• EXTRAIT DE PAGE:
"""

Evaluer les "effets" de l'aide rééducative.

Deux tentatives d'évaluation des "effets" de la rééducation ont été menées, entre 1987 et 1990. Si, pour son enquête, Jean-Louis DUCOING avait adopté une méthodologie qui tentait d'analyser finement les effets psychologiques et relationnels de la rééducation, en interrogeant directement les partenaires éducatifs, la méthode statistique d'Alain MINGAT cherchait à éviter l'intervention du "facteur humain". Dans un paradigme scientifique, Alain MINGAT décidait de juger de l'efficacité de la rééducation sur des résultats concrets, visibles, observables, mesurables et immédiats. Les résultats obtenus, en termes d'acquisitions, de rendement et d'efficacité de l'élève, suivant un critère de non-redoublement de sa classe par exemple, devaient démontrer, ou non, l'efficacité de la rééducation.

Cette "tension évaluative" est toujours actuelle. Avec insistance, les autorités hiérarchiques demandent aux rééducateurs, de procéder à l'évaluation des effets de leur intervention. Quelle position adopter face à cette demande? C'est une question délicate, qui interroge les praticiens.

"""

• DONNÉES FOURNIES:

"""

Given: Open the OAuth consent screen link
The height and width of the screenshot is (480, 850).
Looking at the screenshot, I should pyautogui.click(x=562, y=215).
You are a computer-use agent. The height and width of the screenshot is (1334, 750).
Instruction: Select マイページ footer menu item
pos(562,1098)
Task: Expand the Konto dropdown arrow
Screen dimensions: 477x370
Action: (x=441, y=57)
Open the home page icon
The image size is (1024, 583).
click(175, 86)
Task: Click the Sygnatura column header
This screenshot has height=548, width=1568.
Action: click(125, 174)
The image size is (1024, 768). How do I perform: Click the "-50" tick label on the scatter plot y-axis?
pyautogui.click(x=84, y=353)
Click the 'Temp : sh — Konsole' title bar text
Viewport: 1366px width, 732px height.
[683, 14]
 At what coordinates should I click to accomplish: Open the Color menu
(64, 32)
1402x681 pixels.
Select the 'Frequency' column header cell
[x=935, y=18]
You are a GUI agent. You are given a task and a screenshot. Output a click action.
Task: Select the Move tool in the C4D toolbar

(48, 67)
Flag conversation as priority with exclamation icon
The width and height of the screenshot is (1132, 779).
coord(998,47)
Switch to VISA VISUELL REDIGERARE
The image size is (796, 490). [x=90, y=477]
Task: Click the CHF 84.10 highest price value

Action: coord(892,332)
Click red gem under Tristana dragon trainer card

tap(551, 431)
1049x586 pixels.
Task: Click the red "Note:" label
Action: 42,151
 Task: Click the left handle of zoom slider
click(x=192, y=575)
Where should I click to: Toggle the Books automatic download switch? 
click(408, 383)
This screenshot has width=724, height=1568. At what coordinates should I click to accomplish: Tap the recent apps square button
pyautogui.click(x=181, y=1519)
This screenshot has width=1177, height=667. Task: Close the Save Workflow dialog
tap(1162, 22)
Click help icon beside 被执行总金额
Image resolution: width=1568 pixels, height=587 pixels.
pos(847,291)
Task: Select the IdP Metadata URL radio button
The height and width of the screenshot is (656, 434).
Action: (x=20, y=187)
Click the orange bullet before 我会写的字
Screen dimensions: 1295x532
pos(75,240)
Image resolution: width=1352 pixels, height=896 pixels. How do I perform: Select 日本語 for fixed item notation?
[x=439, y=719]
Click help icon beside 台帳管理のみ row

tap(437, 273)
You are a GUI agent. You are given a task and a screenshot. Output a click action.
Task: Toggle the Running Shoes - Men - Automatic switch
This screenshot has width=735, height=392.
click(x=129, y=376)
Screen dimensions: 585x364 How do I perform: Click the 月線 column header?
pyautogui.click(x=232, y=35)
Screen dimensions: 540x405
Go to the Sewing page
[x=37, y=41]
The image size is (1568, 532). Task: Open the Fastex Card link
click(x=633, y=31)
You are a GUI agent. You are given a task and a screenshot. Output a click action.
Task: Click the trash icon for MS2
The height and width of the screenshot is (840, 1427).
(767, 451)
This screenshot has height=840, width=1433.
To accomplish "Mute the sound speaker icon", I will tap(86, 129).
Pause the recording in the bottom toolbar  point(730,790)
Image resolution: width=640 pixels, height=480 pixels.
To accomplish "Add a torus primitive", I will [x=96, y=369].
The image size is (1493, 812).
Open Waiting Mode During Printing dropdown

"""

• CONSIGNE 1: Dans le texte sur l'évaluation de la rééducation, relevez tous les adjectifs qui qualifient les résultats sur lesquels Alain MINGAT décidait de juger de l'efficacité de la rééducation.
• CONSIGNE 2: Recopiez dans le texte sur l'évaluation de la rééducation tout ce qui va de « Deux tentatives d'évaluation » jusqu'à « de la rééducation. ».
• CONSIGNE 3: Écrivez la suite du texte sur l'évaluation des effets de la rééducation, en partant de sa dernière phrase.

• RÉPONSE 1: concrets, visibles, observables, mesurables, immédiats

• RÉPONSE 2:
Deux tentatives d'évaluation des "effets" de la rééducation ont été menées, entre 1987 et 1990. Si, pour son enquête, Jean-Louis DUCOING avait adopté une méthodologie qui tentait d'analyser finement les effets psychologiques et relationnels de la rééducation, en interrogeant directement les partenaires éducatifs, la méthode statistique d'Alain MINGAT cherchait à éviter l'intervention du "facteur humain". Dans un paradigme scientifique, Alain MINGAT décidait de juger de l'efficacité de la rééducation sur des résultats concrets, visibles, observables, mesurables et immédiats. Les résultats obtenus, en termes d'acquisitions, de rendement et d'efficacité de l'élève, suivant un critère de non-redoublement de sa classe par exemple, devaient démontrer, ou non, l'efficacité de la rééducation.

• RÉPONSE 3:
Nous nous étions donnée comme tâche, dans ce chapitre, de rechercher de quelle manière a pu s'élaborer historiquement l'identité du rééducateur. Mais comment définir son identité, quand sa place n'est pas assurée, reconnue? Lorsque l'on ne sait pas si on existera encore l'année suivante? Le "pari de la rééducation à l'école", tel que certains l'ont nommé 215 , enconsidérant "le pari" de son effet sur l'enfant, n'a-t-il pas été aussi, bien souvent, "le pari de l'existence de la rééducation à l'école"? Nous avons pu commencer à arguer la nécessité de la présence de la rééducation à l'école, en montrant le besoin ressenti par l'institution scolaire, d'une alternative à l'exclusion de l'enfant en difficulté. Cette place de la rééducation dans l'école, nous parviendrons sans doute à la définir, à la préciser, à partir de l'analyse des besoins spécifiques des enfants auxquels va pouvoir être proposée une rééducation, et, par voie de conséquence, à partir de l'analyse de la pratique rééducative. Cette analyse devrait en retour nous permettre de mieux connaître QUI est ce rééducateur.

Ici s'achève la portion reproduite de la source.